*SET EXERCISE:* Please rewrite the material from the line that has "You are a computer-use" through its end, including the requests but omitting the pictures. Scale every coordinate in the answers by 2.55 and round each to a whole number, with halves rounded up.
* Begin EXTRACTED RECORDS *
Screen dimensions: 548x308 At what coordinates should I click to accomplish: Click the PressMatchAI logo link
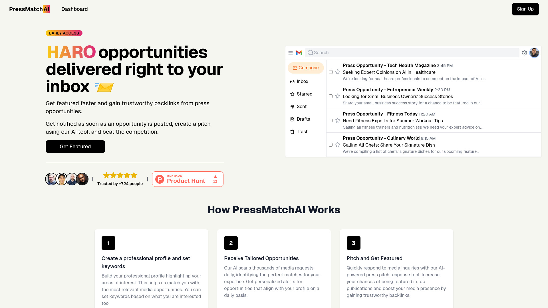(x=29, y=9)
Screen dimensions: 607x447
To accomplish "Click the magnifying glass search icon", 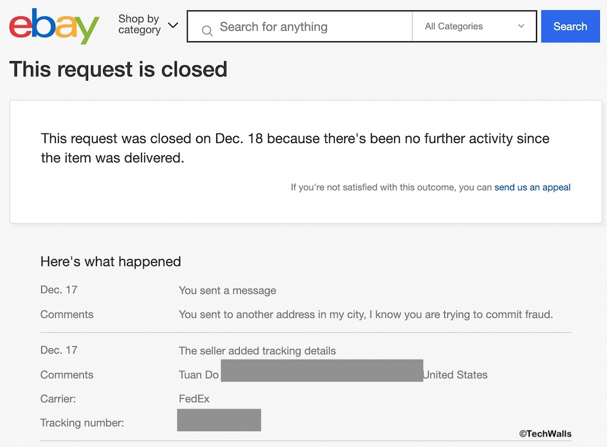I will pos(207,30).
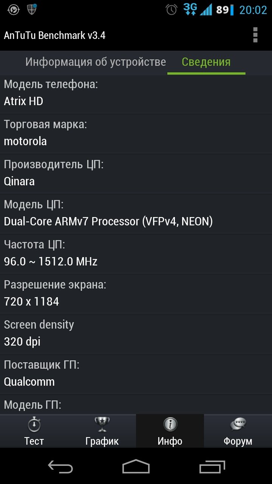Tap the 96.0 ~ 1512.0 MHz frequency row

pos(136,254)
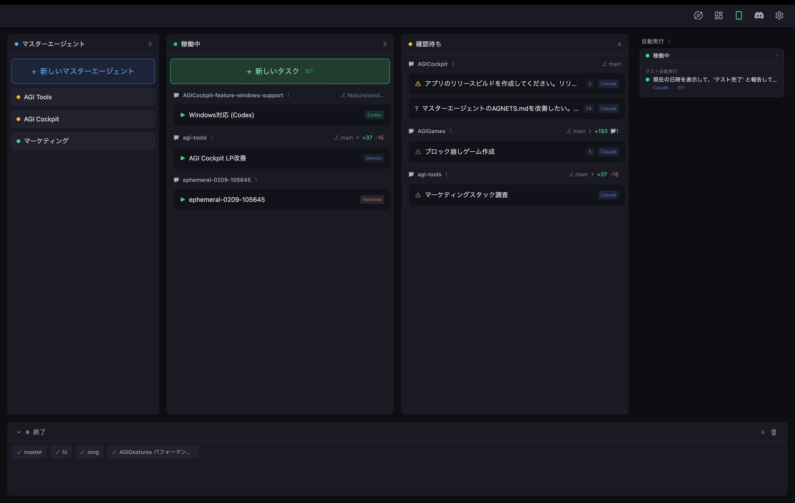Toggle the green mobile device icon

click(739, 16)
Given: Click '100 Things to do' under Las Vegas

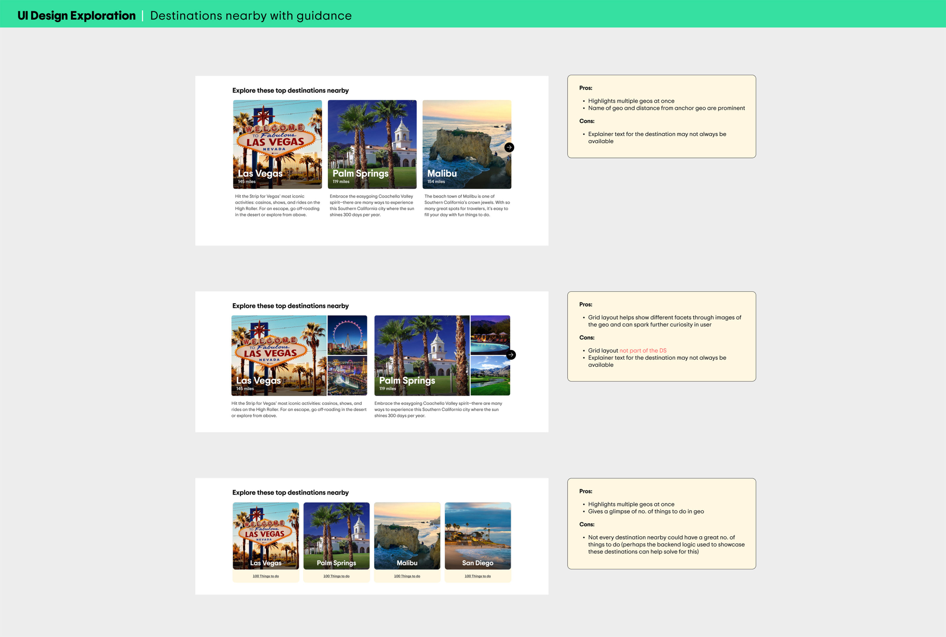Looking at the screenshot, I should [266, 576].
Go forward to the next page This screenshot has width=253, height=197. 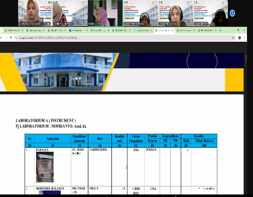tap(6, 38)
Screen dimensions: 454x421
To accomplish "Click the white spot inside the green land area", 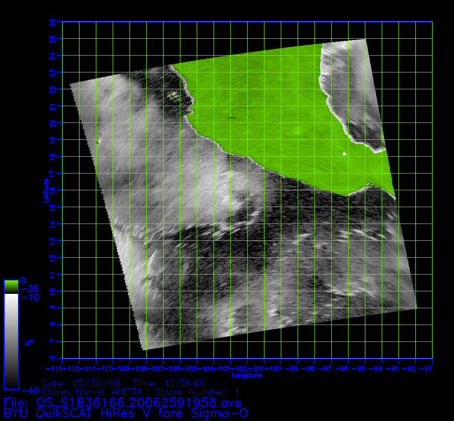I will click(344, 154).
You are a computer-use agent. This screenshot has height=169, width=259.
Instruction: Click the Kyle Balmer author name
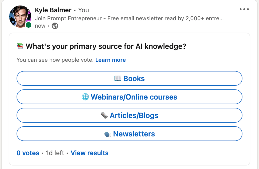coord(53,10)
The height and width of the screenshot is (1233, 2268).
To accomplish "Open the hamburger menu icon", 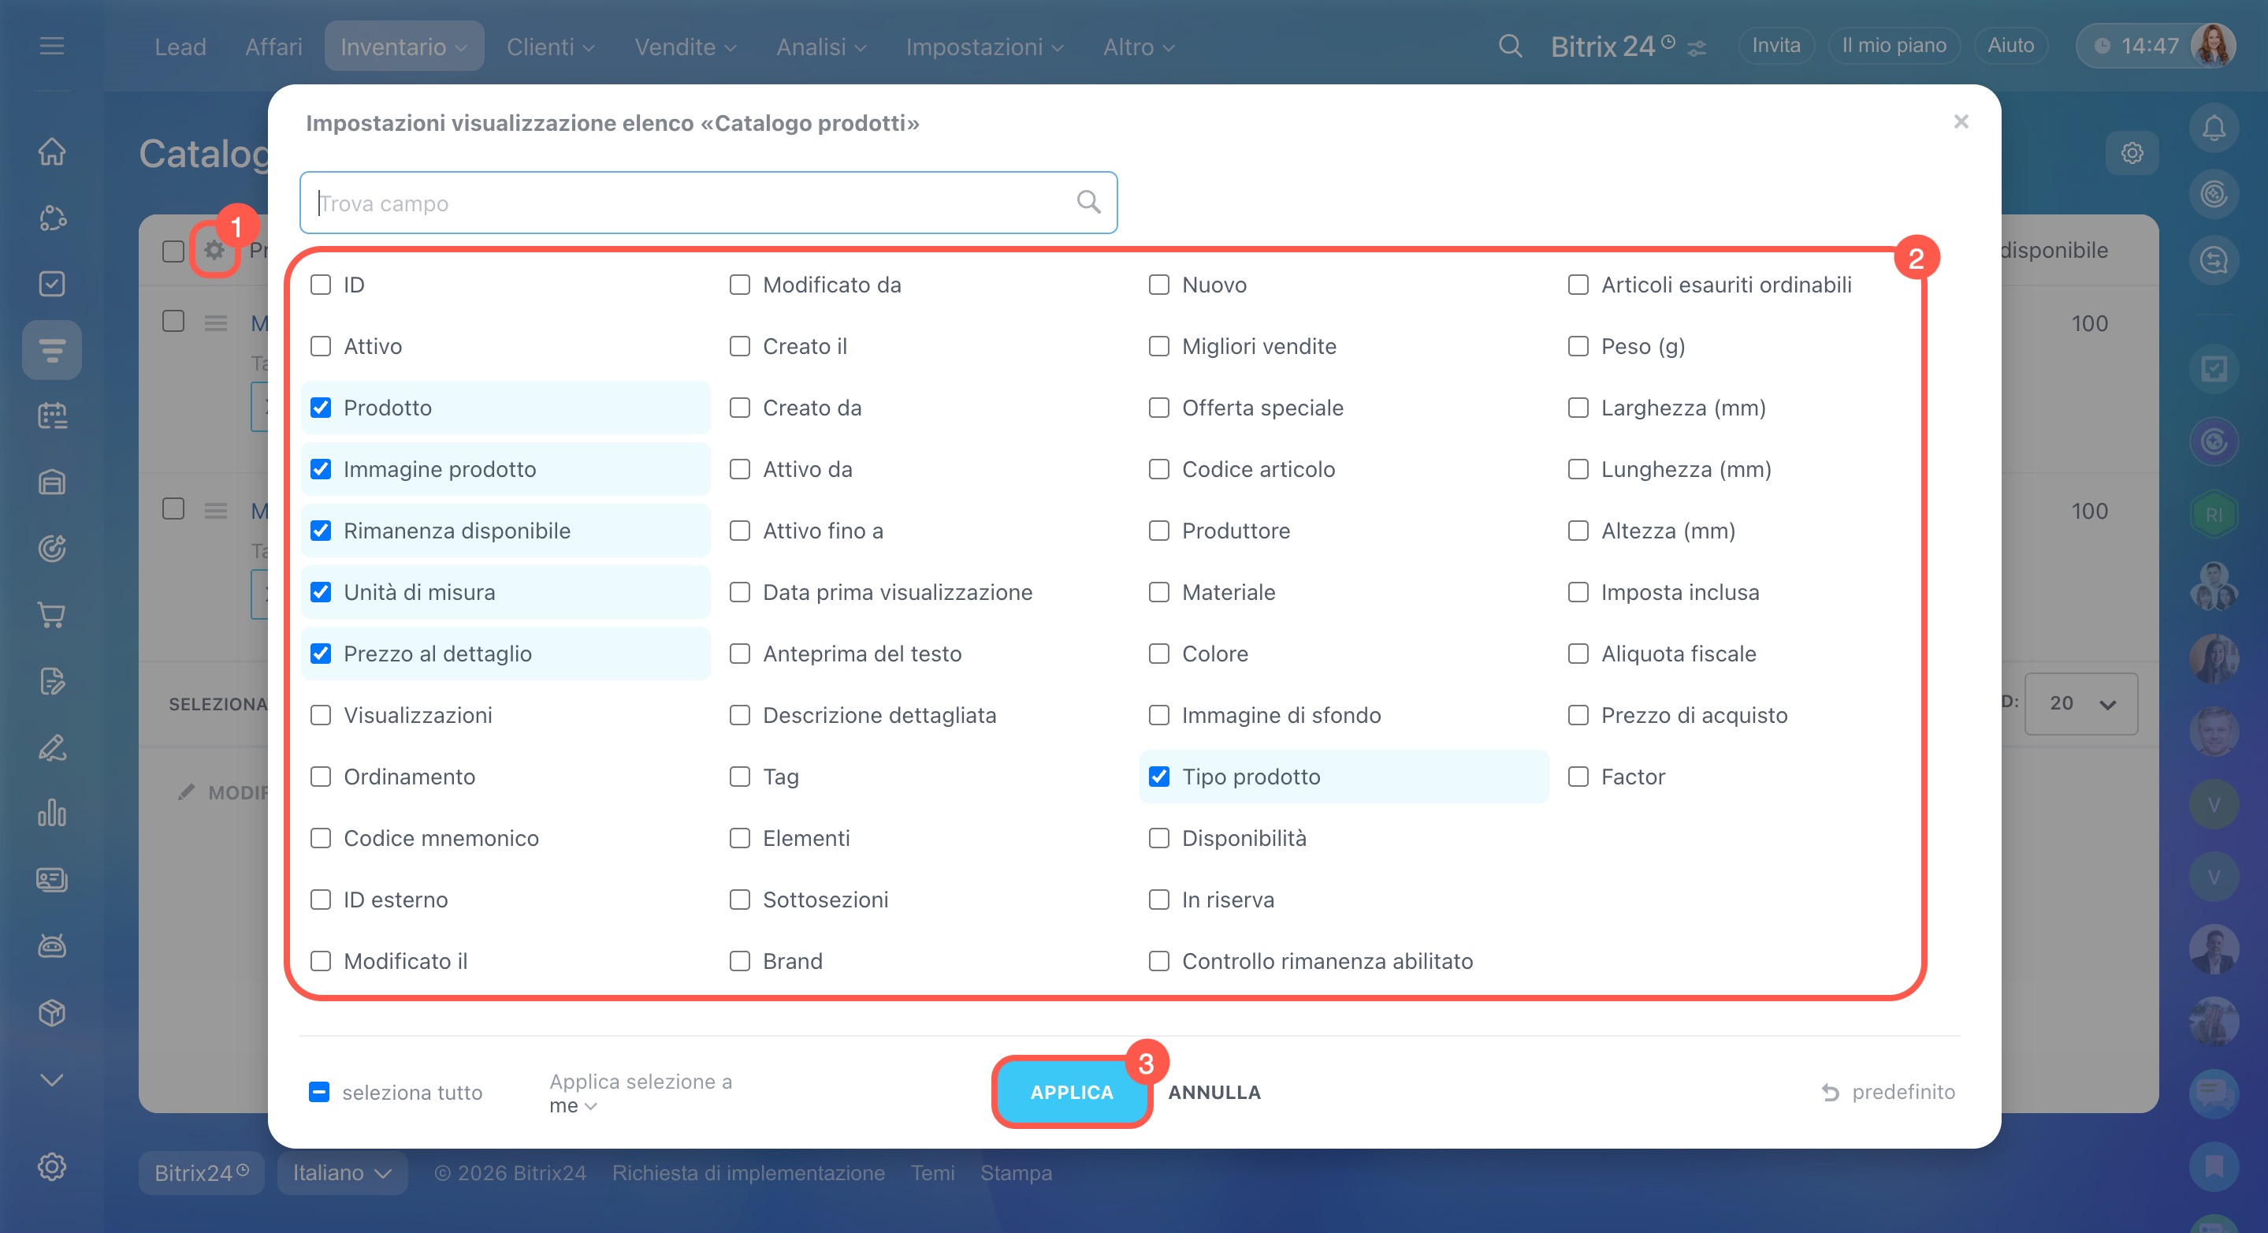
* End EXTRACTED RECORDS *
*WORKED ANSWER:*
You are a computer-use agent. This screenshot has height=169, width=259.
Instruction: Click the Kyle Balmer author name
coord(135,26)
The height and width of the screenshot is (1233, 2268).
To accomplish "Open the hamburger menu icon", 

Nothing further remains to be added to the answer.